*** Opening Entries supplied ***
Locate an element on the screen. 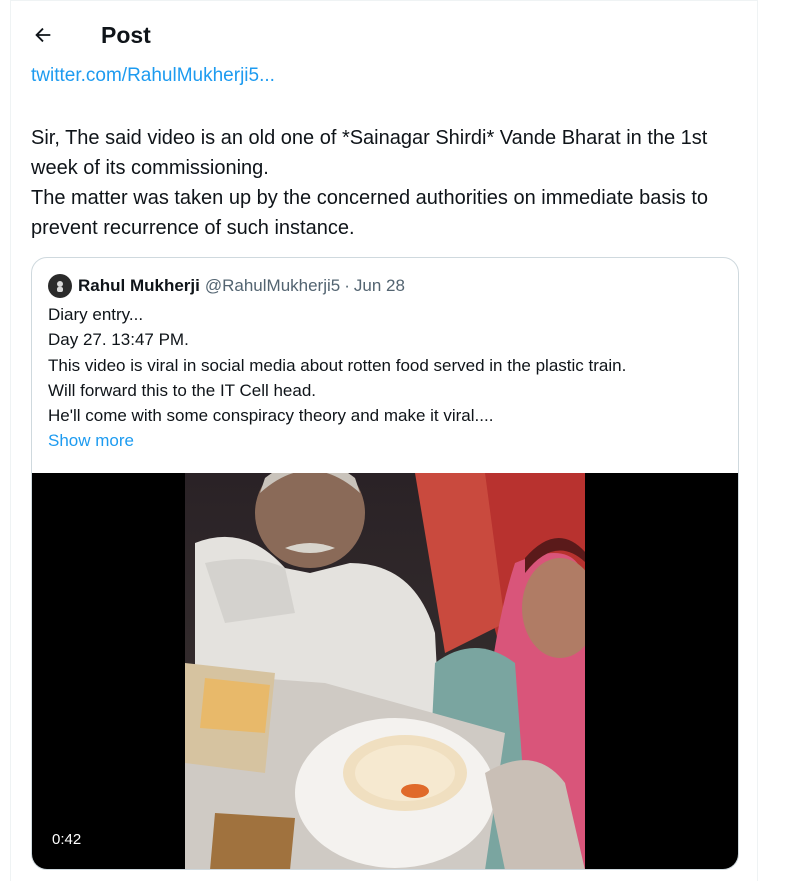  page-title: Post is located at coordinates (126, 35).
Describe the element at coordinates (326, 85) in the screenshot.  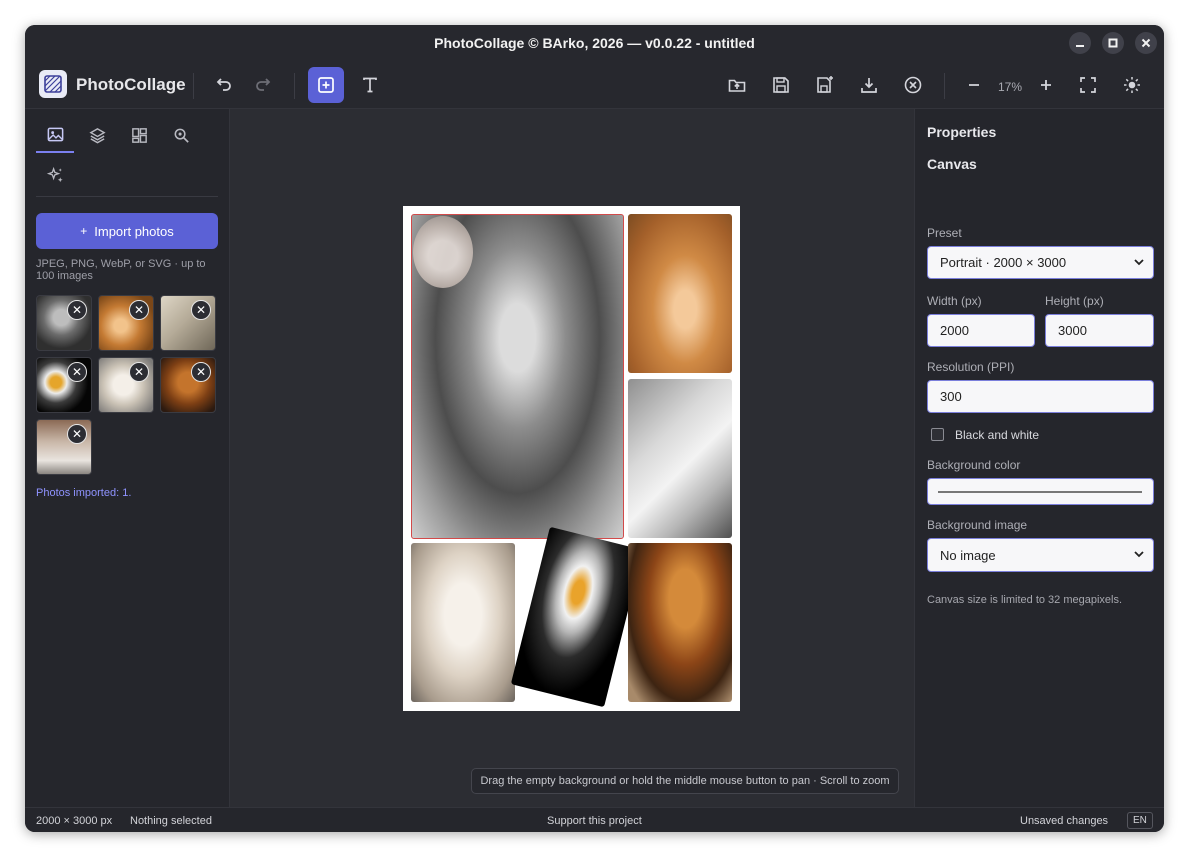
I see `add-frame-icon` at that location.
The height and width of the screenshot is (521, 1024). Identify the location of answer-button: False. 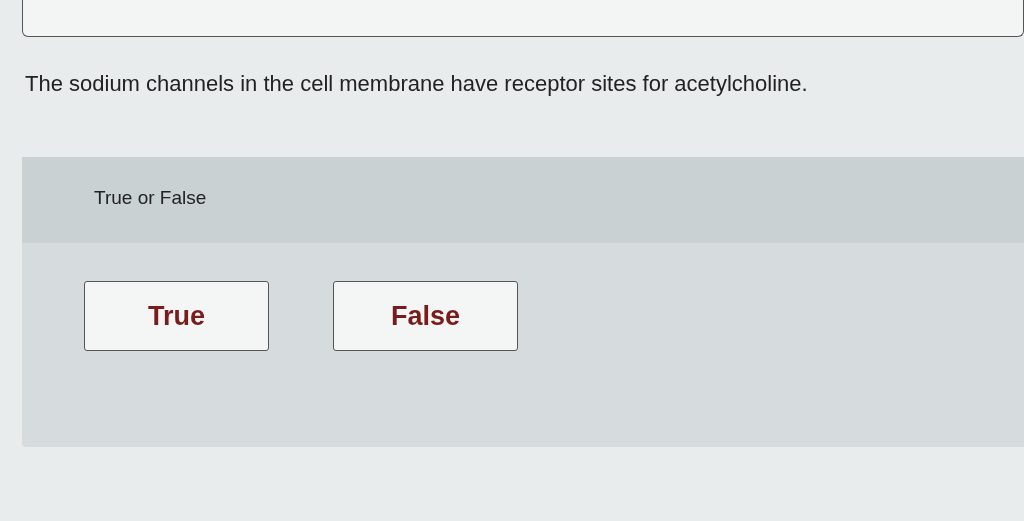
(426, 316).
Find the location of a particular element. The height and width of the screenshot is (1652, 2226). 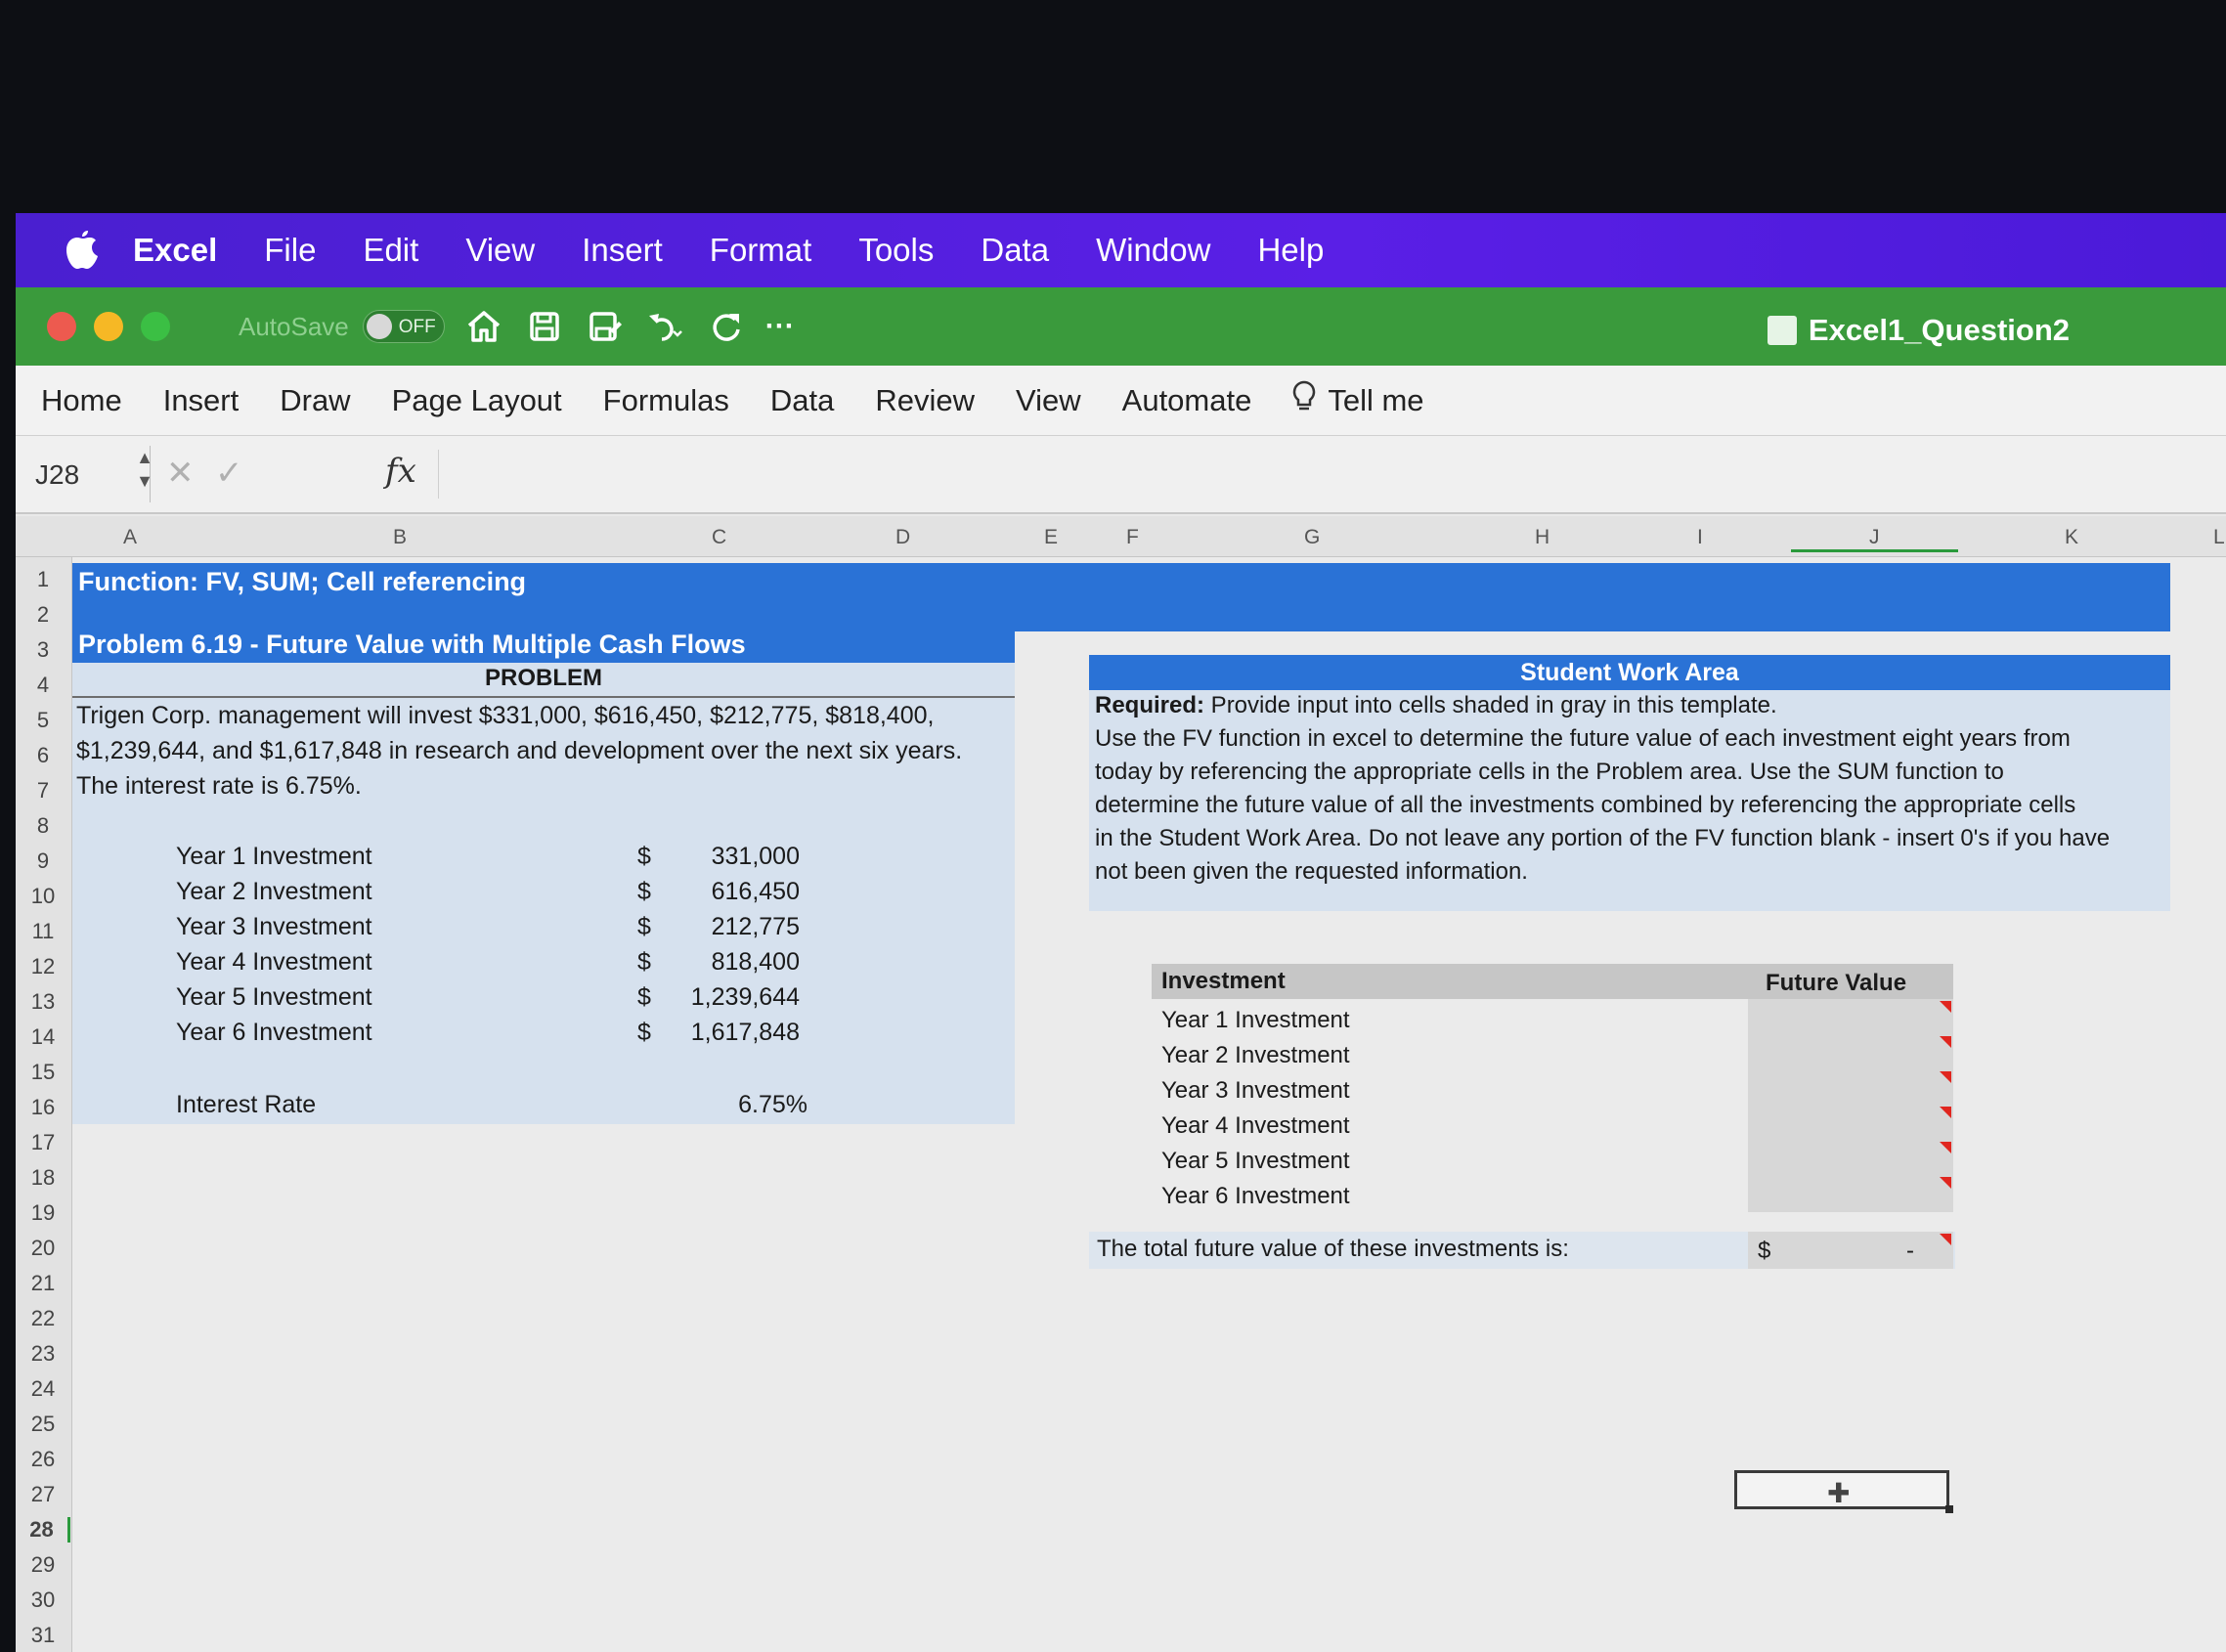

interest-rate-value: 6.75% is located at coordinates (754, 1105).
*** Closing Entries supplied ***
Return the lines word for word, from the line containing "The height and width of the screenshot is (521, 1024)." through the final line, leaving out the pictures.

■ Answer box ■
The height and width of the screenshot is (521, 1024). Identify the location of answer-button: False. 
(426, 316).
Find the location of a particular element. The height and width of the screenshot is (1652, 2226). 

interest-rate-value: 6.75% is located at coordinates (754, 1105).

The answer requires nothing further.